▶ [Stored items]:

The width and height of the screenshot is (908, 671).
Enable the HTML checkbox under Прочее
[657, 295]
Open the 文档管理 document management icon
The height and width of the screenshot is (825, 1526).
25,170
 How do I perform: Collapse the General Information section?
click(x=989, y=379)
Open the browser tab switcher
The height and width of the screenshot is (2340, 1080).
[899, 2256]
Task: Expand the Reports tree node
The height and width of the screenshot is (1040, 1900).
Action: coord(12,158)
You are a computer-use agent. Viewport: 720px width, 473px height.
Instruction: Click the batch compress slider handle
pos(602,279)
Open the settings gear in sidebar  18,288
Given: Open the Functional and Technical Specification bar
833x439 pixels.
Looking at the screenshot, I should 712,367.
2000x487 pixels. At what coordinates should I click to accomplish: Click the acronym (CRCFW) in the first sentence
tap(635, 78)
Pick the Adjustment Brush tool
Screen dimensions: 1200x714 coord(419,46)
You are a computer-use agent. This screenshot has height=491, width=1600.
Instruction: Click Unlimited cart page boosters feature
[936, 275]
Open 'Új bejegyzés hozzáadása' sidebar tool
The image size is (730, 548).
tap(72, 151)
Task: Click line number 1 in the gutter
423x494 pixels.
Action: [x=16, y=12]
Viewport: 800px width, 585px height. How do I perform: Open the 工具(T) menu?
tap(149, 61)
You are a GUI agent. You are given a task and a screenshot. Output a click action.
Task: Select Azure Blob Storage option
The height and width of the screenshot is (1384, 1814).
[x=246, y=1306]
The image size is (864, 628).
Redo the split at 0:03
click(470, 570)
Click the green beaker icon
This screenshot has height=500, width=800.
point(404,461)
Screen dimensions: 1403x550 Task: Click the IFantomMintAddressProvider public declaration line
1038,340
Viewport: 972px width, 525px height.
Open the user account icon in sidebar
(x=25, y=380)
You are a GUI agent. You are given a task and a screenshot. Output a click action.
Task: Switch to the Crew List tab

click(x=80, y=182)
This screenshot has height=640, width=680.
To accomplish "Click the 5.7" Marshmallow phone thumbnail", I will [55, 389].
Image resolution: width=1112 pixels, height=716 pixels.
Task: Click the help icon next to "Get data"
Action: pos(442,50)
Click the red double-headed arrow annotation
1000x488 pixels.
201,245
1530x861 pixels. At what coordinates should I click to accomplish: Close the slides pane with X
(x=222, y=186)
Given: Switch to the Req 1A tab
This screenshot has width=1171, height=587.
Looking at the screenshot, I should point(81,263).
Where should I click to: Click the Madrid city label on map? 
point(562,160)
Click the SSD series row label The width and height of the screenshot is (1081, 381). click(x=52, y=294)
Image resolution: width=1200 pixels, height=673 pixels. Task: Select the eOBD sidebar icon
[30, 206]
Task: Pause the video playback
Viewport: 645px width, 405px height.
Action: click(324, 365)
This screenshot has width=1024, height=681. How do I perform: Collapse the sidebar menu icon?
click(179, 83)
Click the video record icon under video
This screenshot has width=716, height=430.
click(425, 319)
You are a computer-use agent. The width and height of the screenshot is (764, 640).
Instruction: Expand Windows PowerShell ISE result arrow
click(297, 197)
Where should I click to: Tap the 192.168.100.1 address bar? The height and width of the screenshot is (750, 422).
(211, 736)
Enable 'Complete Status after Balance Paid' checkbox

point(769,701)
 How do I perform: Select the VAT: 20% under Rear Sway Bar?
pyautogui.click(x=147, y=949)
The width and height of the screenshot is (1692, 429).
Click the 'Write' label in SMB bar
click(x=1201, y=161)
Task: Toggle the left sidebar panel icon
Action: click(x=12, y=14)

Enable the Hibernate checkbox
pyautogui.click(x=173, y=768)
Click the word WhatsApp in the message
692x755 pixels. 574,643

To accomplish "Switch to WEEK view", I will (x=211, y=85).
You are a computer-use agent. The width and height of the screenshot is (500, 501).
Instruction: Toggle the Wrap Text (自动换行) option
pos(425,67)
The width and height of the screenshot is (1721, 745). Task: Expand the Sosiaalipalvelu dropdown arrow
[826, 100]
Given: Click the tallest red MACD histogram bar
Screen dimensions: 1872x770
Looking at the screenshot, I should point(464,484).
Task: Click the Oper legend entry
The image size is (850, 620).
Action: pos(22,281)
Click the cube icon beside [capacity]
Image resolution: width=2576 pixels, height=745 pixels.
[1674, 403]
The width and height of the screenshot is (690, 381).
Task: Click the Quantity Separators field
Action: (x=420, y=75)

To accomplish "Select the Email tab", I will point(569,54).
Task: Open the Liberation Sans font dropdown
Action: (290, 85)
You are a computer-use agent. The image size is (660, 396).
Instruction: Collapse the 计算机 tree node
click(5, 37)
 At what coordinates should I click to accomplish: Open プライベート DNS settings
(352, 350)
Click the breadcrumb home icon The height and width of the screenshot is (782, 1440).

▶ [The task]:
What is needed is an exact repetition of all the entries above.

▶ [Exercise solution]:
The width and height of the screenshot is (908, 671).
Enable the HTML checkbox under Прочее
[657, 295]
Open the 文档管理 document management icon
The height and width of the screenshot is (825, 1526).
25,170
 How do I perform: Collapse the General Information section?
click(x=989, y=379)
Open the browser tab switcher
The height and width of the screenshot is (2340, 1080).
[899, 2256]
Task: Expand the Reports tree node
The height and width of the screenshot is (1040, 1900).
Action: coord(12,158)
You are a computer-use agent. Viewport: 720px width, 473px height.
Instruction: Click the batch compress slider handle
pos(602,279)
Open the settings gear in sidebar  18,288
Given: Open the Functional and Technical Specification bar
833x439 pixels.
Looking at the screenshot, I should 712,367.
2000x487 pixels. At what coordinates should I click to accomplish: Click the acronym (CRCFW) in the first sentence
tap(635, 78)
Pick the Adjustment Brush tool
Screen dimensions: 1200x714 coord(419,46)
You are a computer-use agent. This screenshot has height=491, width=1600.
Instruction: Click Unlimited cart page boosters feature
[936, 275]
Open 'Új bejegyzés hozzáadása' sidebar tool
The image size is (730, 548).
tap(72, 151)
Task: Click line number 1 in the gutter
423x494 pixels.
Action: [x=16, y=12]
Viewport: 800px width, 585px height. How do I perform: Open the 工具(T) menu?
tap(149, 61)
You are a GUI agent. You are given a task and a screenshot. Output a click action.
Task: Select Azure Blob Storage option
The height and width of the screenshot is (1384, 1814).
[x=246, y=1306]
The image size is (864, 628).
Redo the split at 0:03
click(470, 570)
Click the green beaker icon
This screenshot has height=500, width=800.
point(404,461)
Screen dimensions: 1403x550 Task: Click the IFantomMintAddressProvider public declaration line
1038,340
Viewport: 972px width, 525px height.
Open the user account icon in sidebar
(x=25, y=380)
You are a GUI agent. You are given a task and a screenshot. Output a click action.
Task: Switch to the Crew List tab

click(x=80, y=182)
This screenshot has height=640, width=680.
To accomplish "Click the 5.7" Marshmallow phone thumbnail", I will [55, 389].
Image resolution: width=1112 pixels, height=716 pixels.
Task: Click the help icon next to "Get data"
Action: pos(442,50)
Click the red double-headed arrow annotation
1000x488 pixels.
201,245
1530x861 pixels. At what coordinates should I click to accomplish: Close the slides pane with X
(x=222, y=186)
Given: Switch to the Req 1A tab
This screenshot has width=1171, height=587.
Looking at the screenshot, I should point(81,263).
Where should I click to: Click the Madrid city label on map? 
point(562,160)
Click the SSD series row label The width and height of the screenshot is (1081, 381). click(x=52, y=294)
Image resolution: width=1200 pixels, height=673 pixels. Task: Select the eOBD sidebar icon
[30, 206]
Task: Pause the video playback
Viewport: 645px width, 405px height.
Action: click(324, 365)
This screenshot has width=1024, height=681. How do I perform: Collapse the sidebar menu icon?
click(179, 83)
Click the video record icon under video
This screenshot has width=716, height=430.
click(425, 319)
You are a computer-use agent. The width and height of the screenshot is (764, 640).
Instruction: Expand Windows PowerShell ISE result arrow
click(297, 197)
Where should I click to: Tap the 192.168.100.1 address bar? The height and width of the screenshot is (750, 422).
(211, 736)
Enable 'Complete Status after Balance Paid' checkbox

point(769,701)
 How do I perform: Select the VAT: 20% under Rear Sway Bar?
pyautogui.click(x=147, y=949)
The width and height of the screenshot is (1692, 429).
Click the 'Write' label in SMB bar
click(x=1201, y=161)
Task: Toggle the left sidebar panel icon
Action: click(x=12, y=14)

Enable the Hibernate checkbox
pyautogui.click(x=173, y=768)
Click the word WhatsApp in the message
692x755 pixels. 574,643

To accomplish "Switch to WEEK view", I will (x=211, y=85).
You are a computer-use agent. The width and height of the screenshot is (500, 501).
Instruction: Toggle the Wrap Text (自动换行) option
pos(425,67)
The width and height of the screenshot is (1721, 745). Task: Expand the Sosiaalipalvelu dropdown arrow
[826, 100]
Given: Click the tallest red MACD histogram bar
Screen dimensions: 1872x770
Looking at the screenshot, I should point(464,484).
Task: Click the Oper legend entry
The image size is (850, 620).
Action: pos(22,281)
Click the cube icon beside [capacity]
Image resolution: width=2576 pixels, height=745 pixels.
[1674, 403]
The width and height of the screenshot is (690, 381).
Task: Click the Quantity Separators field
Action: (x=420, y=75)

To accomplish "Select the Email tab", I will point(569,54).
Task: Open the Liberation Sans font dropdown
Action: (290, 85)
You are a computer-use agent. The image size is (660, 396).
Instruction: Collapse the 计算机 tree node
click(5, 37)
 At what coordinates should I click to accomplish: Open プライベート DNS settings
(352, 350)
Click the breadcrumb home icon The height and width of the screenshot is (782, 1440).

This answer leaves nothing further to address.